Davide Veneziano

Tools and troubleshooting: calculating the index utilization

Discussion created by Davide Veneziano Employee on Mar 10, 2015
Latest reply on Apr 13, 2015 by Andy Cunningham

Security Analytics relies massively on indexed data when running a query to ensure high performance and flexibility upon both investigations and reports. Whatever condition is set into the where clause, this will be run across the index database looking for a match so saving the solution from digging into the raw data multiple times and resulting in instant access to your security events.


In order to make the implementation of this mechanism realistic, the platform has to be told how many unique values each meta key is supposed to hold until the index is saved next (which is every 8 hours by default). This setting is stored along the definition of each meta key into the index-concentrator and index-archiver xml file, within the ValueMax flag, which defines the maximum number of unique values a key can assume for each time slice. When the buffer is full, newest data are prevented to enter the database hence the importance to monitor carefully the index utilization to ensure no relevant keys are approaching ValueMax.


To help in achieving this objective, I’m attaching a simple script which generates a profile for each indexed key based on the ValueMax configured and the unique values currently used for each key and returns the percentage of utilization of the buffer in a descending order. This could support in identifying immediately the meta keys which may require a bigger buffer or which are storing too many unique values when they shouldn’t.


In order to set up the script, a perl interpreter and wget are required so it could be run on a Security Analytics appliance or in any box with perl and wget installed. To configure it, open the script, set in the variables at the top the IP of the concentrator and an admin username and password.

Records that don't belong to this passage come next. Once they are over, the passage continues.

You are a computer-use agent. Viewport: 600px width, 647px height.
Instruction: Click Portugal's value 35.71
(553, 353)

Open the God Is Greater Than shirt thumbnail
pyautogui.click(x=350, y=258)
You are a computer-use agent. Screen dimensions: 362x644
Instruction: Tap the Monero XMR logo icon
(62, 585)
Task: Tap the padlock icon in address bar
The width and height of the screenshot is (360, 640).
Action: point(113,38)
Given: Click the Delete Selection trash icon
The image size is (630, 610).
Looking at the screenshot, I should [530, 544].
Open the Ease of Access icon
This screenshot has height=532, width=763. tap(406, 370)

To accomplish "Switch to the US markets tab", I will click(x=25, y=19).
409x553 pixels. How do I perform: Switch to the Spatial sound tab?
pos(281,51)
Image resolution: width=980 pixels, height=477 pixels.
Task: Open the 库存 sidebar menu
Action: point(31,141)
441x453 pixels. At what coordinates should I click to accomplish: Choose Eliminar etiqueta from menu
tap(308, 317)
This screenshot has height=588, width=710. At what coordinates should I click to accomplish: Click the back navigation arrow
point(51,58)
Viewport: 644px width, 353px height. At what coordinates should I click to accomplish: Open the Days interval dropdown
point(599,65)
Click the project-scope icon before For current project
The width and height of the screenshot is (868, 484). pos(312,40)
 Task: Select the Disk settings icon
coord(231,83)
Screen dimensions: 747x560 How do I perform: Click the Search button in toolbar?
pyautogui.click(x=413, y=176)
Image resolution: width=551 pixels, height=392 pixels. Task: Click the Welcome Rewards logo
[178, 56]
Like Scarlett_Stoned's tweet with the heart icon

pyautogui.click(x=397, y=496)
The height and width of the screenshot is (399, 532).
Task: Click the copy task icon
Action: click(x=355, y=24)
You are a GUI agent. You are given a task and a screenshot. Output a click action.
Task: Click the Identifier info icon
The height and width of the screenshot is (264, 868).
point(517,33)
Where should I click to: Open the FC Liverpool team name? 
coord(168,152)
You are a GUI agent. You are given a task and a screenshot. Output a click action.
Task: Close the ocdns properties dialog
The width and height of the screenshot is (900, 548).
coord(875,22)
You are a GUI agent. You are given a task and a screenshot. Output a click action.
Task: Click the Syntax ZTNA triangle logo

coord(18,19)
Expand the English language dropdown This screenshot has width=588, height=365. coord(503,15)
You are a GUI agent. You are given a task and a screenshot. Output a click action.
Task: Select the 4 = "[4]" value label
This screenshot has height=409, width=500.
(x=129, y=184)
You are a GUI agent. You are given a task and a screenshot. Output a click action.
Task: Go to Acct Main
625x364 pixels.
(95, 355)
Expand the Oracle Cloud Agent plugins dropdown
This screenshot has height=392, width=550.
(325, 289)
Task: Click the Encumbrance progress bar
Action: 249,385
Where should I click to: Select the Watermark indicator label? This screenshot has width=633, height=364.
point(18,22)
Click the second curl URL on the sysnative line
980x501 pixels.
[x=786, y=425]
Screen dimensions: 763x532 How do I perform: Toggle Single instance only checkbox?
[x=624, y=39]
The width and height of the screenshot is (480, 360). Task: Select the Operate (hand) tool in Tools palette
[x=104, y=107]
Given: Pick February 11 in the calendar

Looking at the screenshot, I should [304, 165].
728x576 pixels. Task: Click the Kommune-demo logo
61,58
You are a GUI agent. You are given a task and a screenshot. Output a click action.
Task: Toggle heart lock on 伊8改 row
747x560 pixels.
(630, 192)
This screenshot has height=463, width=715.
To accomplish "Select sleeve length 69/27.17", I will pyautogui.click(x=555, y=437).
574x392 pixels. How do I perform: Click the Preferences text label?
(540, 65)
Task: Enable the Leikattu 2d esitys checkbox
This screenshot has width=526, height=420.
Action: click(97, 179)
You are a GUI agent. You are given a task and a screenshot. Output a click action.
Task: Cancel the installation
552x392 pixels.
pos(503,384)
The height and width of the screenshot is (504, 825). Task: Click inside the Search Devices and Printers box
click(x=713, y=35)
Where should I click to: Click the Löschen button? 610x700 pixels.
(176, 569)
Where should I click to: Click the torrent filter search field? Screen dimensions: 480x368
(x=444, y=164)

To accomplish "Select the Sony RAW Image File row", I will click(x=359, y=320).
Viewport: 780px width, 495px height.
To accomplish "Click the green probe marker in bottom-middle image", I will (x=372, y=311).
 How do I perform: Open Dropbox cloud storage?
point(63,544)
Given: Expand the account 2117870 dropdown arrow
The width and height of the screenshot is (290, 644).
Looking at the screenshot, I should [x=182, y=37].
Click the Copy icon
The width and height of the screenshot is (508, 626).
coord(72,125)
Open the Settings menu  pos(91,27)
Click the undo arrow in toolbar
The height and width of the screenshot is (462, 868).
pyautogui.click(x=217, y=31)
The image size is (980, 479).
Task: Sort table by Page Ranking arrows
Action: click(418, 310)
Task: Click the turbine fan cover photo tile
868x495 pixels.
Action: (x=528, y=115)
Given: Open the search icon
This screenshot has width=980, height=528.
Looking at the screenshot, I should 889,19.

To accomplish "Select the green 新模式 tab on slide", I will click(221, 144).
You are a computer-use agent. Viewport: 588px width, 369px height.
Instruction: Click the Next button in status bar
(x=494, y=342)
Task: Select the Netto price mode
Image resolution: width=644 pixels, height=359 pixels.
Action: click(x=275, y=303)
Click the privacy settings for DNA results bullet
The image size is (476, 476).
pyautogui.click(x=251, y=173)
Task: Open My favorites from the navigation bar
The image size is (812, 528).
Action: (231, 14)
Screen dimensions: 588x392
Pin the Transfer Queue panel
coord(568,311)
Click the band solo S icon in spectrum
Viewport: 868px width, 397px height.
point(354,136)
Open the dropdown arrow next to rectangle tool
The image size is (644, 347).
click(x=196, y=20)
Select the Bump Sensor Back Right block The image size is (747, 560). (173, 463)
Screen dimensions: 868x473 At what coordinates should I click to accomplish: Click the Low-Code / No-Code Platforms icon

When run, the script will connect to the concentrator’s REST API, pulls out the required data and generates the profile which is returned to the user’s screen.


A sample output will follow:

service: 10.67% (8/75)

action: 1.50% (15/1000)

ip.proto: 1.17% (3/256)

medium: 1.00% (1/100)

did: 0.39% (1/256)

content: 0.05% (23/50000)

country.dst: 0.05% (5/10000)

city.dst: 0.04% (20/50000)

extension: 0.04% (21/50000)

error: 0.03% (14/50000)

Disclaimer: please DO NOT consider what is described and attached to this post as RSA official content. As any other unofficial material, it has to be tested in a controlled environment first and impacts have to be evaluated carefully before being promoted to production. Also note the content I publish is usually intended to prove a concept rather than being fully working in any environments. As such, handle it with care.